* **What needs to be done**: Return each of the following rows verbatim, leaving every character unchanged.

* **Supplied material**:
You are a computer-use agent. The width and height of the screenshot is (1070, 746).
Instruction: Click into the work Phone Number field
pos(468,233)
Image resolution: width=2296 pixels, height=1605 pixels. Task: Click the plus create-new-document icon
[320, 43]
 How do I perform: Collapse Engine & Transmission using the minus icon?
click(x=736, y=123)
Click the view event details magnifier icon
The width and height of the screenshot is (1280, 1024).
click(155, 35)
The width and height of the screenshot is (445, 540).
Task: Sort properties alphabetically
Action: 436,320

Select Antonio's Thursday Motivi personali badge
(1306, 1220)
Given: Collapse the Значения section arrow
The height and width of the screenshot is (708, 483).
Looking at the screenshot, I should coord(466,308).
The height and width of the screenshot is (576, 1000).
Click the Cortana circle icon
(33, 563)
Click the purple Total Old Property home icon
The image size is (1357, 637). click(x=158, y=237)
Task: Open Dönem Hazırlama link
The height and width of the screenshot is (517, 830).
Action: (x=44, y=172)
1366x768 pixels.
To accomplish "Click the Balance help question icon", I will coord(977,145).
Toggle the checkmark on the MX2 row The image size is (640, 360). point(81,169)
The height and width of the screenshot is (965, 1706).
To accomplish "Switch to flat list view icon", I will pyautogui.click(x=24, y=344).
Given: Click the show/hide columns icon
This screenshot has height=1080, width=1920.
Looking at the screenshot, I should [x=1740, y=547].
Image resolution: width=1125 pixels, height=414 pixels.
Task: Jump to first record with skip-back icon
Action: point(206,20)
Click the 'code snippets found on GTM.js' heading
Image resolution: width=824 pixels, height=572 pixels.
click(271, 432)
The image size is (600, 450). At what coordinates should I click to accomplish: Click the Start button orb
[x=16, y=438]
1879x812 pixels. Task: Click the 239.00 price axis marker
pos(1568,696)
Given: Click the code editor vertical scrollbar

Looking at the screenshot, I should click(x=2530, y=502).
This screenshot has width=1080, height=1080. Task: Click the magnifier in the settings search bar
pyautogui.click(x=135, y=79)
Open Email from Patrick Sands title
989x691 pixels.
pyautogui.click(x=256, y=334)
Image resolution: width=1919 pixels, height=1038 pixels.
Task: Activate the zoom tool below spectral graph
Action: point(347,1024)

* **Result of the task**:
You are a computer-use agent. The width and height of the screenshot is (1070, 746).
Instruction: Click into the work Phone Number field
pos(468,233)
Image resolution: width=2296 pixels, height=1605 pixels. Task: Click the plus create-new-document icon
[320, 43]
 How do I perform: Collapse Engine & Transmission using the minus icon?
click(x=736, y=123)
Click the view event details magnifier icon
The width and height of the screenshot is (1280, 1024).
click(155, 35)
The width and height of the screenshot is (445, 540).
Task: Sort properties alphabetically
Action: 436,320

Select Antonio's Thursday Motivi personali badge
(1306, 1220)
Given: Collapse the Значения section arrow
The height and width of the screenshot is (708, 483).
Looking at the screenshot, I should coord(466,308).
The height and width of the screenshot is (576, 1000).
Click the Cortana circle icon
(33, 563)
Click the purple Total Old Property home icon
The image size is (1357, 637). click(x=158, y=237)
Task: Open Dönem Hazırlama link
The height and width of the screenshot is (517, 830).
Action: (x=44, y=172)
1366x768 pixels.
To accomplish "Click the Balance help question icon", I will coord(977,145).
Toggle the checkmark on the MX2 row The image size is (640, 360). point(81,169)
The height and width of the screenshot is (965, 1706).
To accomplish "Switch to flat list view icon", I will pyautogui.click(x=24, y=344).
Given: Click the show/hide columns icon
This screenshot has height=1080, width=1920.
Looking at the screenshot, I should [x=1740, y=547].
Image resolution: width=1125 pixels, height=414 pixels.
Task: Jump to first record with skip-back icon
Action: point(206,20)
Click the 'code snippets found on GTM.js' heading
Image resolution: width=824 pixels, height=572 pixels.
click(271, 432)
The image size is (600, 450). At what coordinates should I click to accomplish: Click the Start button orb
[x=16, y=438]
1879x812 pixels. Task: Click the 239.00 price axis marker
pos(1568,696)
Given: Click the code editor vertical scrollbar

Looking at the screenshot, I should click(x=2530, y=502).
This screenshot has width=1080, height=1080. Task: Click the magnifier in the settings search bar
pyautogui.click(x=135, y=79)
Open Email from Patrick Sands title
989x691 pixels.
pyautogui.click(x=256, y=334)
Image resolution: width=1919 pixels, height=1038 pixels.
Task: Activate the zoom tool below spectral graph
Action: point(347,1024)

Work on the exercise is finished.